--- Page extract Enclosed Below ---
Johnson had a long talk with his mother. They agreed that this path could lead to the sort of life Johnson’s parents had tried to steer their kids away from. Johnson didn’t want to be “this BS dude” who didn’t graduate from high school, sold drugs and ended up “in jail or dead.”
“I had to get myself together,” he said.
Johnson transferred to Luther Burbank High School in the city. He didn’t plan to play football there; he just wanted to get back on track to graduate. “I was just thinking about reality,” he said.
A coach talked him into joining the baseball team. A football coach spotted him working out — winning footraces against much smaller teammates — and persuaded him to lace up the cleats again.
Johnson essentially was starting over. During a summer practice, he was playing offensive line for the scout team. On an option play, he hit the first-team defensive end so hard that he knocked the kid out. Johnson took his spot on defense.
“Everybody knew me after that,” Johnson said.
Colleges started recruiting him. His grades were fine, but his transcripts were a disaster. Johnson wasn’t on track to graduate and needed to do extra work in summer to get his diploma.
“I was just glad God put me in a position to fix what I messed up,” Johnson said. “Some people don’t get second chances. This was my second chance.”
Johnson ended up at Sacramento State, where he played only one of three seasons because of health issues.
First came a burst appendix. Johnson had internal bleeding. Some of his internal organs weren’t functioning properly. He lost 60 pounds.
“Everybody thought I was going to die,” said Johnson, who again felt like giving up.
--- End of Enclosed Page extract ---
=== Task item A ===
Summarize the passage about Johnson in two sentences.
=== Task item B ===
Rewrite the part of the passage about Johnson between "A coach talked" and "the cleats again.", inclusive, changing "baseball" to "basketball".
=== Task item C ===
Write what comes next in the passage about Johnson, starting after its last sentence.
The records that come after this passage are not needed for anything here.
--- Dataset extract Enclosed Below ---
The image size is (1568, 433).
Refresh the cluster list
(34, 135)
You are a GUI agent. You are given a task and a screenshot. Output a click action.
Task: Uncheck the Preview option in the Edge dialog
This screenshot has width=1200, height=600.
--- End of Enclosed Dataset extract ---
=== Answer A ===
Worried about ending up "in jail or dead," Johnson transferred to Luther Burbank High School to get back on track to graduate, and coaches there talked him into joining the baseball team and playing football again. After a hit that knocked out a first-team defensive end, he took that player's spot on defense and drew college recruiters; he did extra summer work to get his diploma and went to Sacramento State, where health issues, starting with a burst appendix, limited him to one of three seasons.

=== Answer B ===
A coach talked him into joining the basketball team. A football coach spotted him working out — winning footraces against much smaller teammates — and persuaded him to lace up the cleats again.

=== Answer C ===
But then, in a scene straight out of a Hallmark movie, Johnson’s girlfriend walked into his hospital room and told him she was pregnant. Johnson wanted to have kids. Now he had something — someone — to live for. He had incentive to live up to his potential.
Johnson’s son, Tolu, is 3 years old. His daughter, Kiara, is 1. They’re the biggest reasons he left Arizona to pursue a pro career.
But we’re not there quite yet. Back at Sac State, Johnson played in 11 games as a redshirt freshman in 2015. While prepping for the ’16 season, he felt a sharp pain in his right leg. Doctors found a tumor. Johnson was sidelined again.
Johnson didn’t like the way Sac State handled the situation, so he transferred to City College of San Francisco. After a promising season there (8.5 TFLs, 4.5 sacks), Johnson again started to draw interest from FBS schools, albeit only one from a Power Five conference (Kansas).
While on a visit to UNLV, Johnson received a direct message at 6 a.m. from someone he didn’t know. Then-Arizona defensive line coach Vince Amey had seen highlights of Johnson on Twitter.
“I watched it once,” Amey said. “I watched it again and again. I couldn’t believe a kid of his talent and stature only had a couple offers like that.”
Once he heard Johnson’s story, Amey understood how the big kid had gone relatively unnoticed. Amey contacted Johnson’s coach at CCSF, Jimmy Collins, whom he had coached in arenafootball2, and got a positive report.
“Come get him,” Collins told Amey.
‘No matter what’
Amey didn’t require much convincing. Arizona needed defensive tackles. Johnson had size and ability.
The two quickly clicked over common experiences. Amey played defensive tackle. He grew up in Northern California.
“This is where this kid needs to be,” Amey said. “He needs a shot. I’ve been around those kids. I’ve been one of those kids. It was a familiar story to me. I knew it was going to be a good fit.”
Not long after Johnson signed, Arizona fired Rich Rodriguez. Amey wasn’t retained. Johnson thrived anyway.
Johnson made 31 tackles in 10 games, including 8.5 for losses. He recovered two fumbles, forced one and recorded a safety in the Territorial Cup, which would be his final appearance as a Wildcat.
Current UA defensive line coach Iona Uiagalelei hoped to have Johnson for one more year. Uiagalelei understands why Johnson left, and he knows what Johnson’s next team is getting.
“You might find a diamond there,” Uiagalelei said.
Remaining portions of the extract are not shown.